本文抜粋
━━━━━━━━━━━━━━━━━━━━━━━━━━━━━━

夜、立川談春を聴きにゆく。生の落語は志ん朝さんが亡くなってから行っていなかったのだが、なんとなく談春には期待ができるかな、と思ったのであった。『桑名舟』のまくらに落合監督、常滑競艇、といったご当地関連の話題をちりばめ、なかなかうまい運びであったが、噺の途中で解説めいたものがはいり、なんだかなあ、と感じたのでした。『粗忽の使者』は勢いがあって面白かったのだけれど、いささか乱暴な箇所があった。そして『芝浜』。談春の『芝浜』の評判が前々から高かったので聴きたいとは思っていたのだが、暮れの噺なのでかけないだろうと考えていた私。先代三木助の『芝浜』を幾度レコードで聴いたことか。この噺は大好きだ。談春のは談志のともまた違い、一種独特の、怖ささえある『芝浜』。女を演じるとこのひとはとても良い。競艇の予想を新聞でしているくらいだから先代三木助ほどではないにしても博打打ち。そういうひとでないとこの噺を演じるのは難しいのかもしれない。しかし、師匠の談志の悪いところを継いでる箇所が気になった。聞き手が噺にのめりこんでいるのに、「ここまでならば美談ですよね」と解説を途中で入れるところ。聴いてる側はそれで現実世界に一辺に戻される。批評家の目は必要だが、噺の途中で自分の噺の解説をされたくない。良い方向にずっと進んでゆけば将来が楽しみな噺家だなと幸せな気分で帰宅したのであった。
- 9月12日(火)

━━━━━━━━━━━━━━━━━━━━━━━━━━━━━━

記録一覧

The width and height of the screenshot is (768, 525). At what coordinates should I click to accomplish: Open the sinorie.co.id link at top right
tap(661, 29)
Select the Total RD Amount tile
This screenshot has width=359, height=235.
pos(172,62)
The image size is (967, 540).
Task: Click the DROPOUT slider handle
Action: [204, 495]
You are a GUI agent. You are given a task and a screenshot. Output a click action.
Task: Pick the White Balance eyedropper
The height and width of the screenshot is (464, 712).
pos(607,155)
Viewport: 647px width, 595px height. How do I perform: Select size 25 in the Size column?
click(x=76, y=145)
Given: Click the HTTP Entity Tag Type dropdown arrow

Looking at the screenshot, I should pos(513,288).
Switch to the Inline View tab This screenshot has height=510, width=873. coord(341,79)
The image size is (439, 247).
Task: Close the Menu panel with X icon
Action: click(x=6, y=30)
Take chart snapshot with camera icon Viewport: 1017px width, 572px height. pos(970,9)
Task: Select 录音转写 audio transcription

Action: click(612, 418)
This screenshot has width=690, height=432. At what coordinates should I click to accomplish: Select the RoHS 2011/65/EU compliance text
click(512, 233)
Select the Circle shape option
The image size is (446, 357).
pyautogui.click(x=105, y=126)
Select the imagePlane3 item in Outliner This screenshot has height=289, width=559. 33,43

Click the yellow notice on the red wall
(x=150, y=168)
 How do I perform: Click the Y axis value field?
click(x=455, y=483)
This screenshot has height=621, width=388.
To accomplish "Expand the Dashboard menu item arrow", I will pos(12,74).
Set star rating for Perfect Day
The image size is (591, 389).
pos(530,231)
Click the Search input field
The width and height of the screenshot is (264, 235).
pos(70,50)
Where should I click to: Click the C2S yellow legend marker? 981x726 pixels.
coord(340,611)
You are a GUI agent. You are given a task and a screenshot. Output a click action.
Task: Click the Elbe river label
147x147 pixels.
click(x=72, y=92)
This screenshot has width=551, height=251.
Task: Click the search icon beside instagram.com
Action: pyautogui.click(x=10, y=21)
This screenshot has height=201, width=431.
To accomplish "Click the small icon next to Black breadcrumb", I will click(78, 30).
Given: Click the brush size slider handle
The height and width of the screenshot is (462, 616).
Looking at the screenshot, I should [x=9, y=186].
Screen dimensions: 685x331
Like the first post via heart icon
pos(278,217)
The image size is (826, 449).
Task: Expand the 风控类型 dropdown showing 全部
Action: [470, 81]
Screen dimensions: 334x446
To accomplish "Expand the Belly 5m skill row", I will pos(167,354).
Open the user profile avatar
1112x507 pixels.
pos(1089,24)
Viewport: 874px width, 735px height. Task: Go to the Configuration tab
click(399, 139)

━━━━━━━━━━━━━━━━━━━━━━━━━━━━━━

必要な作業
a – 談春の落語会についての文章から、「夜、立川談春を聴きにゆく。生」から「な気分で帰宅したのであった。」までを一字も変えずに書き写してください。
b – 談春の落語会についての文章で、筆者はなぜ『芝浜』はかけられないだろうと考えていたのですか。本文に書かれた理由を一文から三文で説明してください。
c – 談春の落語会についての文章を、最後に示された部分の後から書き継いでください。

回答一覧
a –
夜、立川談春を聴きにゆく。生の落語は志ん朝さんが亡くなってから行っていなかったのだが、なんとなく談春には期待ができるかな、と思ったのであった。『桑名舟』のまくらに落合監督、常滑競艇、といったご当地関連の話題をちりばめ、なかなかうまい運びであったが、噺の途中で解説めいたものがはいり、なんだかなあ、と感じたのでした。『粗忽の使者』は勢いがあって面白かったのだけれど、いささか乱暴な箇所があった。そして『芝浜』。談春の『芝浜』の評判が前々から高かったので聴きたいとは思っていたのだが、暮れの噺なのでかけないだろうと考えていた私。先代三木助の『芝浜』を幾度レコードで聴いたことか。この噺は大好きだ。談春のは談志のともまた違い、一種独特の、怖ささえある『芝浜』。女を演じるとこのひとはとても良い。競艇の予想を新聞でしているくらいだから先代三木助ほどではないにしても博打打ち。そういうひとでないとこの噺を演じるのは難しいのかもしれない。しかし、師匠の談志の悪いところを継いでる箇所が気になった。聞き手が噺にのめりこんでいるのに、「ここまでならば美談ですよね」と解説を途中で入れるところ。聴いてる側はそれで現実世界に一辺に戻される。批評家の目は必要だが、噺の途中で自分の噺の解説をされたくない。良い方向にずっと進んでゆけば将来が楽しみな噺家だなと幸せな気分で帰宅したのであった。

b – 筆者は、『芝浜』が暮れの噺なので、この時期にはかけないだろうと考えていました。

c –
黒木和雄の遺作『紙屋悦子の青春』を観る。静かな良い映画であった。永瀬正敏はもう少し髪の毛を短くすれば良いのに。あんな軍人さんはいないだろ。じじばばメイクはもう少しなんとかならなかったのであろうか、と、多少の不満が残った。九州の言葉は大変であろうな、と想像する。原田知世の抑制の利いた芝居が良い。そういえば彼女は長崎の出身であったな、と思い出す。小林薫の妻の役が本上まなみでは荷が重いのではなかろうか、と思って少しはらはらしていたが、なかなか良かった。しかし、戦争はしみじみ厭だな。もうじき首相になりそうなひとは、戦争に関わりたくてしかたがないみたいだが、自分で航空母艦に体当たりをする立場には決してならないわけで、若者達の死んでゆくさまを、暑苦しい顔で涼しいところで眺めたりするのであろうな。
- 9月10日(日)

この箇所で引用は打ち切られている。